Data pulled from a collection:
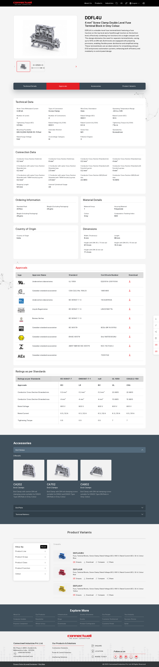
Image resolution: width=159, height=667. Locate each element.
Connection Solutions (60, 648)
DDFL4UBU (78, 553)
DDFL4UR (77, 569)
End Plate (19, 508)
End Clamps (20, 450)
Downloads (62, 623)
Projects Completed (20, 623)
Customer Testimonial (110, 619)
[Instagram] (125, 656)
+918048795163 (24, 652)
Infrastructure (62, 614)
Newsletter (39, 619)
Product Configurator (87, 623)
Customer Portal (108, 623)
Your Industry (129, 614)
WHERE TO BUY (101, 656)
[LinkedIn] (120, 656)
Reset (43, 547)
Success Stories (130, 619)
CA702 (51, 484)
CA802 (84, 484)
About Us (88, 3)
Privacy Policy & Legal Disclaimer (25, 664)
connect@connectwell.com (23, 656)
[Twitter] (131, 656)
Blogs (60, 619)
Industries (109, 3)
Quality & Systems (86, 614)
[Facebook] (115, 656)
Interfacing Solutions (59, 657)
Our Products (40, 614)
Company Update (19, 619)
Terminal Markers (22, 514)
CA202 (17, 484)
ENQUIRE (98, 646)
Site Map (42, 664)
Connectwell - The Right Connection (22, 3)
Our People (106, 614)
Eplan (126, 623)
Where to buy (40, 623)
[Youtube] (136, 656)
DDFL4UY (77, 586)
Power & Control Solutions (61, 652)
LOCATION (99, 651)
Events (82, 619)
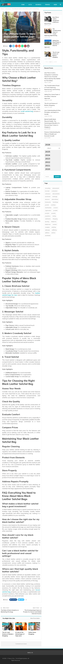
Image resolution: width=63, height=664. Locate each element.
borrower (47, 191)
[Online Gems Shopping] (34, 626)
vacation (55, 224)
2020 (47, 169)
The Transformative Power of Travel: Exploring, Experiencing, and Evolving (52, 87)
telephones (48, 224)
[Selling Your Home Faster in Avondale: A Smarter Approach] (47, 42)
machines (53, 205)
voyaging (47, 227)
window (53, 232)
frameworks (48, 202)
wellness (47, 232)
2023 (47, 158)
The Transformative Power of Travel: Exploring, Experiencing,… (52, 32)
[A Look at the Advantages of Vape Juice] (21, 626)
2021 (47, 165)
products (47, 213)
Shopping (7, 29)
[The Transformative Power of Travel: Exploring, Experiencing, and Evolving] (47, 30)
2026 (47, 144)
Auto (30, 4)
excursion (47, 199)
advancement (55, 188)
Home (23, 4)
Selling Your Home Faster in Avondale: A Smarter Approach (52, 44)
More (55, 4)
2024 (47, 155)
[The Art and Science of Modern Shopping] (8, 626)
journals (47, 205)
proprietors (47, 216)
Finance (47, 4)
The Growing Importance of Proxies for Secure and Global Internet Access (32, 611)
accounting (47, 188)
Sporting (47, 221)
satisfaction (48, 218)
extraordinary (55, 199)
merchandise (48, 207)
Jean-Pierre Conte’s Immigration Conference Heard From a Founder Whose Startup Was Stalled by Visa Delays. (52, 76)
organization (48, 210)
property (53, 213)
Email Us (3, 1)
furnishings (55, 202)
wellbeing (54, 230)
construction (54, 191)
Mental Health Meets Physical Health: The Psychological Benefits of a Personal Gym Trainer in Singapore (52, 123)
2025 (47, 151)
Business (38, 4)
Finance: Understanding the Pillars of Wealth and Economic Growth (52, 134)
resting (54, 216)
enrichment (47, 196)
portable (55, 210)
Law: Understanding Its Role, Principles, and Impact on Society (52, 112)
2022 (47, 162)
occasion (55, 207)
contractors (47, 193)
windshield (47, 235)
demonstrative (56, 193)
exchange (54, 196)
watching (54, 227)
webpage (47, 230)
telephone (53, 221)
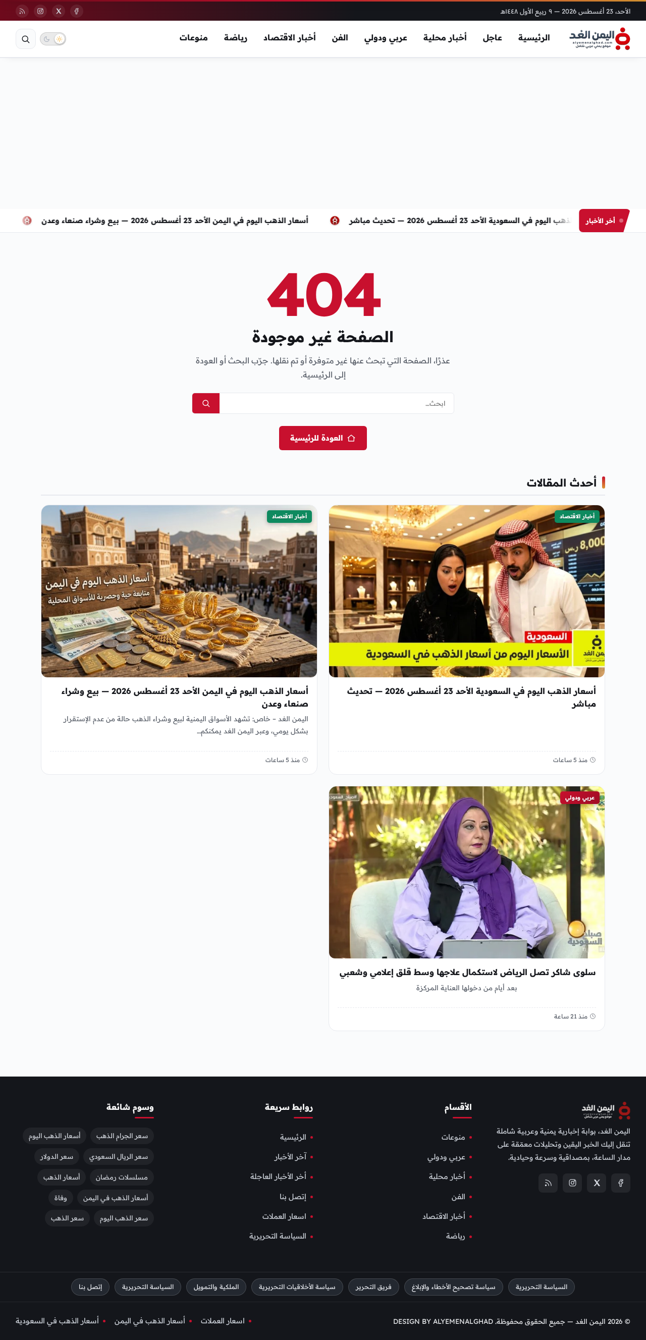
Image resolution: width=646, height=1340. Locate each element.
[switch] (53, 38)
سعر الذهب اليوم (124, 1218)
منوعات (194, 37)
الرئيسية (534, 37)
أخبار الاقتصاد (289, 37)
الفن (340, 37)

_DIRECTION_
Rewrite the listing above with "Find" substituted for every "Locate" and nothing else changed. Omit the pictures.

_TASK SOLUTION_
Image resolution: width=159, height=667. Find each element.
Connection Solutions (60, 648)
DDFL4UBU (78, 553)
DDFL4UR (77, 569)
End Plate (19, 508)
End Clamps (20, 450)
Downloads (62, 623)
Projects Completed (20, 623)
Customer Testimonial (110, 619)
[Instagram] (125, 656)
+918048795163 (24, 652)
Infrastructure (62, 614)
Newsletter (39, 619)
Product Configurator (87, 623)
Customer Portal (108, 623)
Your Industry (129, 614)
WHERE TO BUY (101, 656)
[LinkedIn] (120, 656)
Reset (43, 547)
Success Stories (130, 619)
CA702 (51, 484)
CA802 (84, 484)
About Us (88, 3)
Privacy Policy & Legal Disclaimer (25, 664)
connect@connectwell.com (23, 656)
[Twitter] (131, 656)
Blogs (60, 619)
Industries (109, 3)
Quality & Systems (86, 614)
[Facebook] (115, 656)
Interfacing Solutions (59, 657)
Our Products (40, 614)
Company Update (19, 619)
Terminal Markers (22, 514)
CA202 (17, 484)
ENQUIRE (98, 646)
Site Map (42, 664)
Connectwell - The Right Connection (22, 3)
Our People (106, 614)
Eplan (126, 623)
Where to buy (40, 623)
[Youtube] (136, 656)
DDFL4UY (77, 586)
Power & Control Solutions (61, 652)
LOCATION (99, 651)
Events (82, 619)
Image resolution: width=63, height=664. Find each element.
borrower (47, 191)
[Online Gems Shopping] (34, 626)
vacation (55, 224)
2020 (47, 169)
The Transformative Power of Travel: Exploring, Experiencing, and Evolving (52, 87)
telephones (48, 224)
[Selling Your Home Faster in Avondale: A Smarter Approach] (47, 42)
machines (53, 205)
voyaging (47, 227)
window (53, 232)
frameworks (48, 202)
wellness (47, 232)
2023 (47, 158)
The Transformative Power of Travel: Exploring, Experiencing,… (52, 32)
[A Look at the Advantages of Vape Juice] (21, 626)
2021 (47, 165)
products (47, 213)
Shopping (7, 29)
[The Transformative Power of Travel: Exploring, Experiencing, and Evolving] (47, 30)
2026 (47, 144)
Auto (30, 4)
excursion (47, 199)
advancement (55, 188)
Home (23, 4)
Selling Your Home Faster in Avondale: A Smarter Approach (52, 44)
More (55, 4)
2024 (47, 155)
[The Art and Science of Modern Shopping] (8, 626)
journals (47, 205)
proprietors (47, 216)
Finance (47, 4)
The Growing Importance of Proxies for Secure and Global Internet Access (32, 611)
accounting (47, 188)
Sporting (47, 221)
satisfaction (48, 218)
extraordinary (55, 199)
merchandise (48, 207)
Jean-Pierre Conte’s Immigration Conference Heard From a Founder Whose Startup Was Stalled by Visa Delays. (52, 76)
organization (48, 210)
property (53, 213)
Email Us (3, 1)
furnishings (55, 202)
wellbeing (54, 230)
construction (54, 191)
Mental Health Meets Physical Health: The Psychological Benefits of a Personal Gym Trainer in Singapore (52, 123)
2025 (47, 151)
Business (38, 4)
Finance: Understanding the Pillars of Wealth and Economic Growth (52, 134)
resting (54, 216)
enrichment (47, 196)
portable (55, 210)
Law: Understanding Its Role, Principles, and Impact on Society (52, 112)
2022 (47, 162)
occasion (55, 207)
contractors (47, 193)
windshield (47, 235)
demonstrative (56, 193)
exchange (54, 196)
watching (54, 227)
webpage (47, 230)
telephone (53, 221)
Image resolution: width=646, height=1340. Find each element.
[switch] (53, 38)
سعر الذهب اليوم (124, 1218)
منوعات (194, 37)
الرئيسية (534, 37)
أخبار الاقتصاد (289, 37)
الفن (340, 37)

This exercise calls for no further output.